For "Wounded in America," an exhibit opening this weekend at the Peace Museum, photographer Robert Drea traveled around the country taking photographs of victims of gun violence. Writer Stephanie Arena collected their accounts of being shot. Here are some stories they found in Chicago.
Shot March 5, 1999, at the Eisenhower Expressway and Morgan
Photographed at the scene
It was winter, a horrible snowstorm. I had just got my hair cut and I was driving home. The former Bays Muffins building at the Eisenhower Expressway and Morgan Street had been abandoned for a while, and these guys were renting spaces to residents in my building. I had a device to raise the door, and when I raised it, in my rearview mirror I saw a car follow me in. I pulled into my space. I didn't notice that the car pulled up behind me. As I turned my car off I was shocked to see that there was a man who opened my car door and put a gun to my head and started screaming at me to give him everything, to give him my jewelry. He looked at my hands and he grabbed at my rings, and I took them off for him.
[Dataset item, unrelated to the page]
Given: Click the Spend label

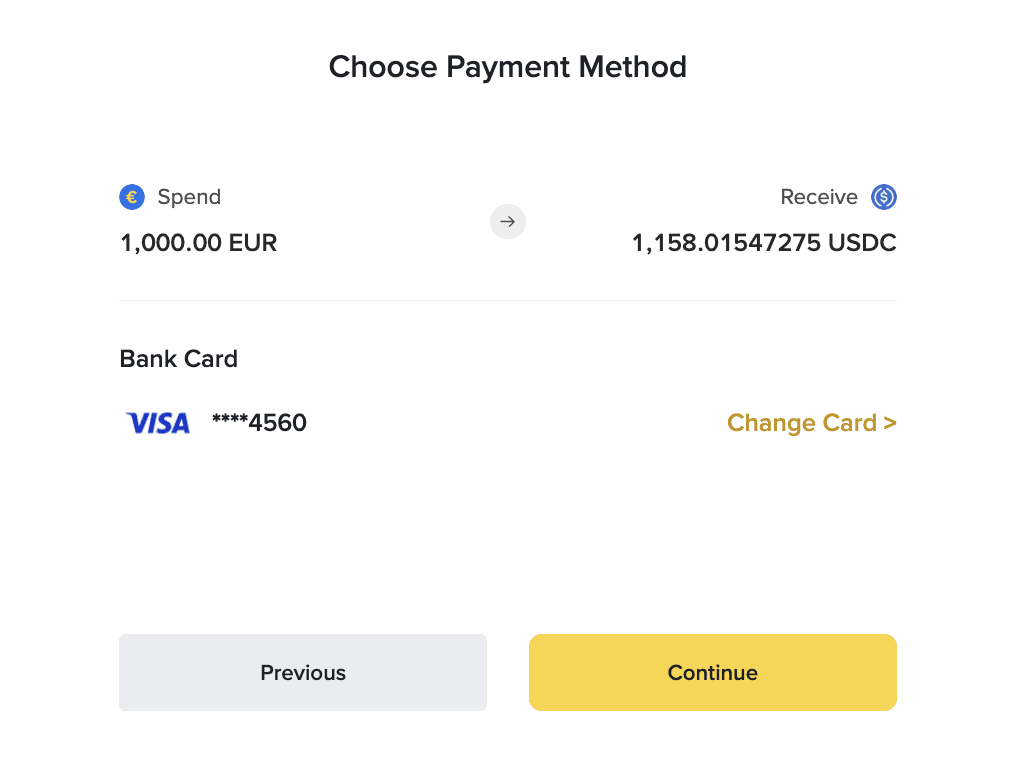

He wanted my purse. I had a coat on, and he grabbed at my neck and pulled my coat open--I had a necklace on. He was just generally abusive to me. It was very surreal. I felt calm. I saw the gun, and I'd certainly never seen a real gun before. It was very gray, very real to me, and he put it to my head and I just thought, cooperate, do whatever he says. He had my wedding rings and my jewelry and my purse. There was a loud noise. At the time I almost thought it was an accident, I was so surprised by it. Now I realize it was the gun going off. I honestly didn't know what it was. I thought, what was that? I know now that when you're shot you don't feel pain right away: something about your body going into shock, the pain doesn't really happen for a while, for five or ten minutes.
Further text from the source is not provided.